Talk nice to each other, please, or I will start rejecting posts.

Thanks.

April 12, 2008 | Unregistered CommenterNavelgazing Midwife

If a midwife is one who is "with woman" does that mean that this family needs a "mid-husband"?

We place so highly the value of birthing being within a circle of women; that it is a sisterhood of pregnancy and labour and delivery; that a midwife is one who is able to travel this journey with a woman, listening, guiding, and caring, and sharing something uniquely feminine.

This changes everything.....

April 13, 2008 | Unregistered CommenterKristyn

I saw Fox News do a report on this and wanted to vomit, because they kept referring to him as a "Pregnant Transgendered Woman." Having a uterus does not make you female, having a penis does not make you male. What does having both make you, then? The gender you were meant to have-- the gender you are programmed to have, or, if you would rather, the gender God originally intended you to be, is the gender of your mind.

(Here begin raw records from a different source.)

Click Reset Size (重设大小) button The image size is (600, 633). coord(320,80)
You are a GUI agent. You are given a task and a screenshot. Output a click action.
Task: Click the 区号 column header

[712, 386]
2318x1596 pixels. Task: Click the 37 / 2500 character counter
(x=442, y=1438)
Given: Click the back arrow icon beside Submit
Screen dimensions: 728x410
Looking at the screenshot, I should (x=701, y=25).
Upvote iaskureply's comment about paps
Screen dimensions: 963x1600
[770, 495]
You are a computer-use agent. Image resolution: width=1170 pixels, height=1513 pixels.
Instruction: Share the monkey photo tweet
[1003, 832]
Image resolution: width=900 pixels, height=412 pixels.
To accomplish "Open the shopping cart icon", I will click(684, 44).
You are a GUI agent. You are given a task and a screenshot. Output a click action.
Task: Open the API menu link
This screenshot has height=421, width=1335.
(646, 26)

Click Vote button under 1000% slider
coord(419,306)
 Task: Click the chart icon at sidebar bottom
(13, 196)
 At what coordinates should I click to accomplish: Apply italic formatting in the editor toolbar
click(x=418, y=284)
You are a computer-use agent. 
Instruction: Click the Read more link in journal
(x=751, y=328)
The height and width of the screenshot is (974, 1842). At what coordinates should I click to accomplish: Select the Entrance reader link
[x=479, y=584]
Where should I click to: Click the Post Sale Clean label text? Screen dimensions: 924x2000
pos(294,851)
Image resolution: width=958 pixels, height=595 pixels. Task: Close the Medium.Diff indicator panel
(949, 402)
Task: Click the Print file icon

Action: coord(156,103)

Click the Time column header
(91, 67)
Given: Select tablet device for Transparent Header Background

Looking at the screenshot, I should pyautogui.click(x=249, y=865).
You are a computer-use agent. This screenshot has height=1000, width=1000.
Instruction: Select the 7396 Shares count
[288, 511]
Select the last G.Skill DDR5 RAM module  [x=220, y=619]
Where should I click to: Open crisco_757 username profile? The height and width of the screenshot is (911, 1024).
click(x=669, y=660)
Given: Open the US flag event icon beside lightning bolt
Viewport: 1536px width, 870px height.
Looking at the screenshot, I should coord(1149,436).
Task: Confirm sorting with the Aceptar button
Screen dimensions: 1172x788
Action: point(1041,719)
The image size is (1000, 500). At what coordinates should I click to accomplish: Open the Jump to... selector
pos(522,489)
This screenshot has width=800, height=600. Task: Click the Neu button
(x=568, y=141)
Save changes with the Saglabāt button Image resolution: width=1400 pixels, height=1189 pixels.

The mind is what makes us human, after all. After that, it's all just mistakes of anatomy, same as how some children are born with both sets of sex organs, or some cross between the two sexes.

I am pleased for this man that he was able to find a practical, beautiful use for an anatomical mistake he has been suffering with all his life.

Oh, and nathan118: This is a straight couple at their best, as far as I can see. Admire them. Unless you are the sort of person who believes that a child who was born intersex should be forced to deal with their incorrect genitals, or a child who was born with a cleft palate should suffer with their condition, you could surely have no problem with a man deciding to correct his appearance to match his soul. Unless you would want to have to live your whole life pretending to be a woman when you know quite clearly you are not, do not ask the same of him.

April 14, 2008 | Unregistered CommenterBasiorana

This woman was born perfectly healthy. She chose to have surgery on her body. A baby born with genetic defects is hardly the same.

April 15, 2008 | Unregistered CommenterStacie

I hardly think it's healthy to think and know you are one gender while your body looks like the opposite gender. Most transsexuals know what gender they are from early childhood, about the same age that most of us realize what gender we are-- completely without any unusual external influence.

How is a child born with a genetic or congenital abnormality who is still capable of reproduction and bodily functions, such as a person with a uterus and a micropenis, any different from this man, who was similarly born with organs that didn't match who he was? After all, while intersex infants are sometimes truly deformed and require surgery for basic bodily functions, sometimes they are perfectly healthy but receive operations to make their body fit into one gender, whatever gender it is likeliest that they will mentally fit in with.

This man was born with the mind of a boy and the body of a girl. That's not healthy, and the only way to fix it that currently exists is to make the body match the mind.